Gene set enrichment analysis

We applied gene set enrichment analysis (GSEA) to our candidate gene sets using all using the respective list of ‘considered genes’ as background. Gene Ontology (GO) Enrichment Analysis performs GSEA based on the GO ontology biological process128,129 (Supplementary Data 6). We obtained the GO annotations through the tool GeneSCF130.

LoF and missense intolerance

We gathered gene-level LoF and Missense Intolerance Z-scores from the ExAc Cohort56 where a high value indicates a high intolerance for LoF or missense mutations, respectively. In total we obtained Z-scores for 16834 of our nfull of 19220 genes, which correspond to 15709 for cardiovascular disease, 15,450 for immune dysregulation, 15781 for body mass disorders, 15787 for diabetes and 15,784 for insulin disorders. We conducted a Tukey’s Honestly Significant Difference test (Supplementary Data 8, 9) between Mendelian disorder genes, candidate genes and non-candidate genes.

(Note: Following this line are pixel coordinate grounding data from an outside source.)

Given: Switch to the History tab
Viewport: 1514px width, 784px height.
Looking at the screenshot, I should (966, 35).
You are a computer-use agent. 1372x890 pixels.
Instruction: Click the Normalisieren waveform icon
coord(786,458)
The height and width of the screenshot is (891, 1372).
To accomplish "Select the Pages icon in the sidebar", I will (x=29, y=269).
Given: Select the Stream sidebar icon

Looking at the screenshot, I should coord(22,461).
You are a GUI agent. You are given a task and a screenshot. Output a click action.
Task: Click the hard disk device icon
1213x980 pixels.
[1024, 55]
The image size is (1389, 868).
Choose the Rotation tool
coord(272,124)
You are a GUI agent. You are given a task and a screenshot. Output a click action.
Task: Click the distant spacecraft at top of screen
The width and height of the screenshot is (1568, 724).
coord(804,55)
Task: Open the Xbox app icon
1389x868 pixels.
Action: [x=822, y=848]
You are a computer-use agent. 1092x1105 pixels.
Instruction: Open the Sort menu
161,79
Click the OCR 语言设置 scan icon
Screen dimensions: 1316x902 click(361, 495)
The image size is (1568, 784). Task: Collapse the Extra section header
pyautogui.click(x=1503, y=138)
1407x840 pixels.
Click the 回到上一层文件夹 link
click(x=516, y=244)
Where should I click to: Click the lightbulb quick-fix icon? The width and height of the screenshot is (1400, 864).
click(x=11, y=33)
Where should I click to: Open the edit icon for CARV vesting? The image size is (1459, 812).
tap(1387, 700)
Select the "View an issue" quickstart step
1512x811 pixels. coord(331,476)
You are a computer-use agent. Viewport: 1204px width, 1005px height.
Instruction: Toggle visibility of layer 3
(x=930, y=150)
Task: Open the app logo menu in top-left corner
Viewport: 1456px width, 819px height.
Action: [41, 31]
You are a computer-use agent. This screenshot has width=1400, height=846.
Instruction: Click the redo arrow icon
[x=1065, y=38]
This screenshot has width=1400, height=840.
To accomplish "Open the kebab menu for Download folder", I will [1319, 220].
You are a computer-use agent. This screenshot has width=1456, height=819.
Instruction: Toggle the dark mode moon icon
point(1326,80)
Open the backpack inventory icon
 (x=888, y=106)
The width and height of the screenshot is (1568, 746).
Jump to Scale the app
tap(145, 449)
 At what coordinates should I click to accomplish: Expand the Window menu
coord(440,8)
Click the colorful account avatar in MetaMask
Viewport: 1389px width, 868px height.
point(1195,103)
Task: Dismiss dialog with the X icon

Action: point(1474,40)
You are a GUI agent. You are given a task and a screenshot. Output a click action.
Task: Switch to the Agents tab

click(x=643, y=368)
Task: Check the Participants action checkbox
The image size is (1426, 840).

Drug targets and druggability

We obtained drug-gene interactions from the Drug Repurposing Knowledge Graph80, which has been gathered from a large compendium of databases relating genes, diseases, drugs and several other biomedical domains. We extracted only edges linking drugs and genes and removed edges that have been automatically mined from preprint servers. We considered as drug targets (DT) genes that have at least one edge to any compound and applied Fisher’s exact tests (Supplementary Data 22) to look for enrichment of drug targets in our gene sets. To analyze the drug-targeting degree we counted for all drug targets the number of drug-gene interactions. We then applied pairwise Wilcoxon rank sum tests between the counts of Mendelian disorder genes, candidates and non-candidates and adjusted the P-values using FDR (Supplementary Data 22). We report the fold increase of the median drug-targeting degree compared to non-candidate genes (xDC). Genes encoding druggable proteins were obtained from DGIdb131. Enrichment for “druggable genes” (Dr) in any set was assessed using Fisher’s exact test. To evaluate not-targeted but druggable genes (Dr-), genes encoding products that are already targeted by a drug from the respective gene sets were removed and the remaining druggable proteins tested for enrichment using a Fisher’s exact test.

Reporting summary

Further information on research design is available in the Nature Portfolio Reporting Summary linked to this article.